*** TEXT BLOCK ***

A dry season can be devastating to harvests, putting both farmers' livelihoods and communities' food security at risk. Identifying the traits that make crops more drought-resistant is critical for developing hardier hybrids.
Researchers at Purdue University's College of Agriculture are using cutting-edge technology and international partnerships to determine what makes certain varieties of corn more resilient than others.
With Michael Mickelbart, professor of botany and horticulture, as principal investigator, the project brings together researchers from the United States, Germany and the United Kingdom.
“Corn is one of the world’s most important crops. We know hybrids differ in yield stability, but we don't know why,” Mickelbart said. “Our goal is to identify traits that make plants more climate-stable.”
The new project builds on previous research by Mickelbart and Mitchell Tuinstra, professor of plant breeding and genetics, extending their work on yield stability to better understand what makes certain types of corn thrive in challenging environments.
Supported by grant funding from the U.S. National Science Foundation (NSF) and trustee investment in Purdue’s Institute for Plant Sciences, the team is analyzing roughly 300 maize hybrids to identify the physiological traits linked to resilience.
“These hybrids represent commercial corn in the U.S.,” said Tuinstra, scientific director at the Institute for Plant Sciences and Wilkersham Chair of Excellence in Agricultural Research. “We want to understand the biology of the adaptive characteristics behind productivity.”

*** STUDY MATERIAL ***

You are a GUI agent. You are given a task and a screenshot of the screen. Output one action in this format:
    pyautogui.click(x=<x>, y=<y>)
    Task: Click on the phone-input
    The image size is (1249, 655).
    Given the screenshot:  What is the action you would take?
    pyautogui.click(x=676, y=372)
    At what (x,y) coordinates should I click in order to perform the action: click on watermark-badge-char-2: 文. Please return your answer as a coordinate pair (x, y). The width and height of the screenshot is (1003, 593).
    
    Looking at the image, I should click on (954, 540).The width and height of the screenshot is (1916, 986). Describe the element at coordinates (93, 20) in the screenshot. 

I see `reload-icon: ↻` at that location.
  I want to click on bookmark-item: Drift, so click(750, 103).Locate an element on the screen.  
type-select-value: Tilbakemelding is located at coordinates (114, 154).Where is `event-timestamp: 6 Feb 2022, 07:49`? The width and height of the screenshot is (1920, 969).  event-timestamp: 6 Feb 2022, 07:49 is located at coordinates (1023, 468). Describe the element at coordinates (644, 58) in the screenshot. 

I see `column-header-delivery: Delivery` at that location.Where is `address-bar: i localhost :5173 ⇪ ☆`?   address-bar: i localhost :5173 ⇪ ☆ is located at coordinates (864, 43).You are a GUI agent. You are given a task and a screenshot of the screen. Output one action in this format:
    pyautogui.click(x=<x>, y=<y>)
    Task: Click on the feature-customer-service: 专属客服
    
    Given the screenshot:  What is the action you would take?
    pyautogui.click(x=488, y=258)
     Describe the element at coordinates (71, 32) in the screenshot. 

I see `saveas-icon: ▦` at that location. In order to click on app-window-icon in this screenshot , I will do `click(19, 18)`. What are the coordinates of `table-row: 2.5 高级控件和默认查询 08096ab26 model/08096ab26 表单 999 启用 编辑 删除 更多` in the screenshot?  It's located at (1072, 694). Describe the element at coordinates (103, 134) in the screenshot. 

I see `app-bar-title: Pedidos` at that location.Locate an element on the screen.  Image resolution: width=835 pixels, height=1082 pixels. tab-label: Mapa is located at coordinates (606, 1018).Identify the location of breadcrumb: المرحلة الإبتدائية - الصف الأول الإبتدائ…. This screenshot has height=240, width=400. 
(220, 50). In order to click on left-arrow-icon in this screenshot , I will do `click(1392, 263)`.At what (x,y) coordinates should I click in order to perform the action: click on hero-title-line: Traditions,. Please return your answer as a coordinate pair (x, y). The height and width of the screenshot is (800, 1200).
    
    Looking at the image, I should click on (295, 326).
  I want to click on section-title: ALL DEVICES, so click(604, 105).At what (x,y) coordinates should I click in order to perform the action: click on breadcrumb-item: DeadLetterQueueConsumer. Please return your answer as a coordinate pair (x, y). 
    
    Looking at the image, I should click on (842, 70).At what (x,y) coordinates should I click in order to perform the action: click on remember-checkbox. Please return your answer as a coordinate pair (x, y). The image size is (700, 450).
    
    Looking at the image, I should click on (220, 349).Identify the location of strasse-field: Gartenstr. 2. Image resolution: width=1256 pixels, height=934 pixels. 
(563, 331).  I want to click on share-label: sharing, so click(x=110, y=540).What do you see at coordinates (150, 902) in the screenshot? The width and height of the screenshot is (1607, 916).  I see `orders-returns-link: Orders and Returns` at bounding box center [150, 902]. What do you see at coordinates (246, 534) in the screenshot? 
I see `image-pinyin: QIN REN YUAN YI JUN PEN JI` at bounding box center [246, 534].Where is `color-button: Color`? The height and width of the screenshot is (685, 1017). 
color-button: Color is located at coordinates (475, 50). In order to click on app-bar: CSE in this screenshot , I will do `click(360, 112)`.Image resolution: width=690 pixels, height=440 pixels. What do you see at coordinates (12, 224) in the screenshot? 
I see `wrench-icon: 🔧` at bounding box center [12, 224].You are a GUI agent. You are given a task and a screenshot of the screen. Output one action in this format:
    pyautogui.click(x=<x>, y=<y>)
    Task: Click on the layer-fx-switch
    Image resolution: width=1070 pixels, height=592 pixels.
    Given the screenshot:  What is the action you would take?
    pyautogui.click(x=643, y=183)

***

**EXERCISE SET**
a. From the passage on drought-resistant corn, reproduce word for word the portion that begins with the words containing "Supported by grant" and ends with "linked to resilience.".
b. According to the passage on drought-resistant corn, roughly how many maize hybrids is the team analyzing?

**RESPONSE LIST**
a.
Supported by grant funding from the U.S. National Science Foundation (NSF) and trustee investment in Purdue’s Institute for Plant Sciences, the team is analyzing roughly 300 maize hybrids to identify the physiological traits linked to resilience.

b. Roughly 300.